Kiwi Peeler Shred Papaya: Fast and Absolutely Sure
If you are wary of the knife-cut approach and prefer a streamlined kitchen preparation, you can use a special green papaya peeler that produces perfectly uniform pieces of papaya with minimal effort. No knife skills required. Papaya peelers are very similar to the julienne peelers that were once given as stocking stuffing. I think this is behind the kitchen drawer, but I’ve never seen it again so I don’t know. It has a classic y-peeler profile and its blade has raised teeth. These teeth are cut to the optimum width for shredding green papaya, unlike Western julienne peelers, which produce strands that are too fine for somtam. Thai brand Kiwi manufactures gold standard affordable papaya shredders, just as Kuhn Rikon is the recourse of y-peelers.
Using a kiwi peeler is as easy as it gets. As with the knife-cutting method, start by peeling the papaya with a standard vegetable peeler. Hold the papaya with your non-dominant hand and move the peeler vertically along the papaya meat to apply even pressure to create a complete long strand. Repeat this process until you reach the required amount. This method is reliable, fast, and consistent. It’s no wonder restaurants like kiwi peelers.
Mandolin sliced papaya: size matters
If you’re enjoying the adrenaline rush of slicing vegetables with a slicer, then I won’t talk to you. However, the large size of green papaya makes it difficult to slice with a standard width mandolin. Even Super Benriner may not be able to accommodate the width of large green papayas. This will require you to cut the fruit in half. This is not ideal for storage, as mentioned above. If you want to use a slicer, slice the peeled part of the papaya vertically into a plank and cut it with a knife into batons 1/16 to 1/8 inch wide and 5 inches long. Alternatively, you can use the mandolin tooth attachment to chop the papaya in one shot.

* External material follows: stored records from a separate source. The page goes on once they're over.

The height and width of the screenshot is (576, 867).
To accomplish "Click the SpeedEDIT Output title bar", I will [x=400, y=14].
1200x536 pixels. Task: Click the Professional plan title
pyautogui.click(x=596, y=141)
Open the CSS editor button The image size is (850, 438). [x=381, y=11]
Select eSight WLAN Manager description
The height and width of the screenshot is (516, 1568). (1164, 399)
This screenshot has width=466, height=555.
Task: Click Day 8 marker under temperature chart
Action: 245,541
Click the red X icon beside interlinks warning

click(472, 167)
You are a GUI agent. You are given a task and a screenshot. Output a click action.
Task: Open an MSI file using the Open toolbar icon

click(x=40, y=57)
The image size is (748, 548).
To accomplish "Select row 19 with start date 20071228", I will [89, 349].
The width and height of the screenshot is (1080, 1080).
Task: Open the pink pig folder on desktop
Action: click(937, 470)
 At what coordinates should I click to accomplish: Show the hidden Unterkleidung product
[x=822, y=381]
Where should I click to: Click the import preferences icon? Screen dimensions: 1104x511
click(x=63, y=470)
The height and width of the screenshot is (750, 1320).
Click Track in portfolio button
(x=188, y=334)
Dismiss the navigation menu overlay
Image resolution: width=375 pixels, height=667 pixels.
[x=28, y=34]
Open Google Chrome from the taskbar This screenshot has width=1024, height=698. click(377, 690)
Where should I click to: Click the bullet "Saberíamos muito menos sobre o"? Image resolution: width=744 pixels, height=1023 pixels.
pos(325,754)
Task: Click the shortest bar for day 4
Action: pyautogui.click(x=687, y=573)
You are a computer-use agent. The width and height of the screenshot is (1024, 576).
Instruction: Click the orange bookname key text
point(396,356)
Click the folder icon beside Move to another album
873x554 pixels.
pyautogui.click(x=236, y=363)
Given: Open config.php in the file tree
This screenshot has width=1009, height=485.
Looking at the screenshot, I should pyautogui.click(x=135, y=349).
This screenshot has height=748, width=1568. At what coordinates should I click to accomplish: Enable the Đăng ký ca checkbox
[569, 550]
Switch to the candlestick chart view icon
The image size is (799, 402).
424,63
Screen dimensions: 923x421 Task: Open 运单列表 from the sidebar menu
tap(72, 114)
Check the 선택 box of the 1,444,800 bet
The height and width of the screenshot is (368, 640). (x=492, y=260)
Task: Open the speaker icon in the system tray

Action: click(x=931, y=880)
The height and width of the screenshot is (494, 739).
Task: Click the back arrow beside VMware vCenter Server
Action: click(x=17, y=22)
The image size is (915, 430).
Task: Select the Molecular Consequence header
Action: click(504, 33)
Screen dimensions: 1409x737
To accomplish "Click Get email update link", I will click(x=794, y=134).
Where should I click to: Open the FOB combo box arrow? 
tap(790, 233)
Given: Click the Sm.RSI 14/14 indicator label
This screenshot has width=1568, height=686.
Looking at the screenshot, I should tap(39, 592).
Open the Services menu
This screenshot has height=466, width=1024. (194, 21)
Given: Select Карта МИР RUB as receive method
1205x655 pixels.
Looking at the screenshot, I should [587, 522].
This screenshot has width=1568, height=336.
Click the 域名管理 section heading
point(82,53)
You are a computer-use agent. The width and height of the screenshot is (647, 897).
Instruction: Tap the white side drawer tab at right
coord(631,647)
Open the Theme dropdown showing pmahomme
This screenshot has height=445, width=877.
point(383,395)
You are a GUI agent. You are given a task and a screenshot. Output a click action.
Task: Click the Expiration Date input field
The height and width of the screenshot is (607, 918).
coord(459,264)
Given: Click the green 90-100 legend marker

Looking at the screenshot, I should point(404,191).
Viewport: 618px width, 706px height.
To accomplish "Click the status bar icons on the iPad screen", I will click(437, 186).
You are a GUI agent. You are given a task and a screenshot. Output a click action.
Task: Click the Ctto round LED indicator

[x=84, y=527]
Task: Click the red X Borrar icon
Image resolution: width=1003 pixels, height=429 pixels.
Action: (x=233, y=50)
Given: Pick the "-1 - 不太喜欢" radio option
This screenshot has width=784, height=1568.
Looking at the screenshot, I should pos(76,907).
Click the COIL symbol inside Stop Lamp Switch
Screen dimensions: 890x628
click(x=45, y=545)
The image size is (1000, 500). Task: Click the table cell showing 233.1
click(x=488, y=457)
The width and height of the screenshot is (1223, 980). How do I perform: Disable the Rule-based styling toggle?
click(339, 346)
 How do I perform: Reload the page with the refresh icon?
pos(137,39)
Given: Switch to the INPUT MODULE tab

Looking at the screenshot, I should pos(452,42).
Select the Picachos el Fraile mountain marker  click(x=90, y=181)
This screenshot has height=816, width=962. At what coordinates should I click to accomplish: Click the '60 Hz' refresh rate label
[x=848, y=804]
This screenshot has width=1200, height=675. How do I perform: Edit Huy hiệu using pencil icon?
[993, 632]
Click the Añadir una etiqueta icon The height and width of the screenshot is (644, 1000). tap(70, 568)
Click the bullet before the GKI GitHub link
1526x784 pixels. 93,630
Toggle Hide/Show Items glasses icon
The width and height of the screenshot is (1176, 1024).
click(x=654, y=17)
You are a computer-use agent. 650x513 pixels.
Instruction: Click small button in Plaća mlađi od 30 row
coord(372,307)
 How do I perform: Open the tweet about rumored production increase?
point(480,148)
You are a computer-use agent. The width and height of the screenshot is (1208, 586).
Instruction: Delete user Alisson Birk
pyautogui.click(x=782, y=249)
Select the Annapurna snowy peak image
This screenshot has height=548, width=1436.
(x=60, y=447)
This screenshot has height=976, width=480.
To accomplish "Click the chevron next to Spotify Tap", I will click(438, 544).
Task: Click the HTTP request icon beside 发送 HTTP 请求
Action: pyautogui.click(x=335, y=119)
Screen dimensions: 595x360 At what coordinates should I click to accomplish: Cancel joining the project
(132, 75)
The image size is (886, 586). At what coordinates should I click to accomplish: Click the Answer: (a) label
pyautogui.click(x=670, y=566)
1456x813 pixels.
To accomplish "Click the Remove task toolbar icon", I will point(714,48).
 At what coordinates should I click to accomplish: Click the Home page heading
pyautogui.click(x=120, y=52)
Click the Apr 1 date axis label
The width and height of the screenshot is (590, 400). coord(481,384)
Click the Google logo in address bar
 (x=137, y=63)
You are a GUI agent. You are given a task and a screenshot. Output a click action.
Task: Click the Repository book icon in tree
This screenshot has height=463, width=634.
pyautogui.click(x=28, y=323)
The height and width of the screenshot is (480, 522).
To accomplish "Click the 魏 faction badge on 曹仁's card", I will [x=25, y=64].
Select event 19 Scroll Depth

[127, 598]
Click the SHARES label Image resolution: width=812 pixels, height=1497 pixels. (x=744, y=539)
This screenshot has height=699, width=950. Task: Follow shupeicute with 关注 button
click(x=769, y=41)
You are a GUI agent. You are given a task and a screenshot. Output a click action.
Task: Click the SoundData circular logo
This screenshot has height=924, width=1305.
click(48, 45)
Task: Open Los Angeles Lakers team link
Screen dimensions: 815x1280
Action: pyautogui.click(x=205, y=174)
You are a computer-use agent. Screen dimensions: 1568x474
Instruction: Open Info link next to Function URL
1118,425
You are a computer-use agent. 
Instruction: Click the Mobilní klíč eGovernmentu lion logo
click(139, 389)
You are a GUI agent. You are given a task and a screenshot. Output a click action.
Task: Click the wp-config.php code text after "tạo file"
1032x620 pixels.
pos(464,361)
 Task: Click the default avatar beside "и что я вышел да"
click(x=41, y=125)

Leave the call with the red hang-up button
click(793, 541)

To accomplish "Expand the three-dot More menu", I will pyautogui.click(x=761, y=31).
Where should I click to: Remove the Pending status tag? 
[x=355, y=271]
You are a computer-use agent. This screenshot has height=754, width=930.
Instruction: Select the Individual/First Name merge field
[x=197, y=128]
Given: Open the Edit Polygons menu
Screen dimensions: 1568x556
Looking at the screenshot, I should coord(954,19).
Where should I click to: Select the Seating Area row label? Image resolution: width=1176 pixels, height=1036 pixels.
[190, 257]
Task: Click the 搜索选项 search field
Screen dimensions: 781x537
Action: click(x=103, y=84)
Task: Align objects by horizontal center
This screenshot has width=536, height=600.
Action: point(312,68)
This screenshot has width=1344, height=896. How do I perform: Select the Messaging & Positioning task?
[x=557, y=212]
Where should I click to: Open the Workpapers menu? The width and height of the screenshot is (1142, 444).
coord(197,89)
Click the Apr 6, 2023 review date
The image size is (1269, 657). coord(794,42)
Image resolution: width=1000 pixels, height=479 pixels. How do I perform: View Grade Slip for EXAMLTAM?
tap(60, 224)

Knife Cut and Peeler Shred: Comparison of Results
Does cutting papaya by hand give better results than chopping it with a peeler? Yes and no. Either way, you’ll get the best shredded green papaya to make somtam. Hand-cut papayas boast a wider variety of textures, including larger, crisper parts and thinner, more adaptable parts. Derek prefers this approach and points out that hand-cut papayas hold crunches much better than shredded with a peeler.
As you can see in the picture above, the peeler-cut green papaya is more winding and flexible. In other words, it is softer and faster when you put it on. This is not necessarily a big issue. Try to dress up the papaya at the last moment possible before serving so that the papaya does not sit too long. Also, if the pressure is not applied perfectly evenly, the kiwi peeler tends to produce a sheet of semi-shredded papaya that is not completely separated into strands. This is a hand, like long rippling potato chips. It’s not the end of the world, but it’s a little annoying. When I tasted the versions of Som Tam Thai made by each method side by side in the Serious Eats test kitchen, I really liked the chewy and chewy texture of the knife-cut papaya. However, the convenience of peelers is undisputed.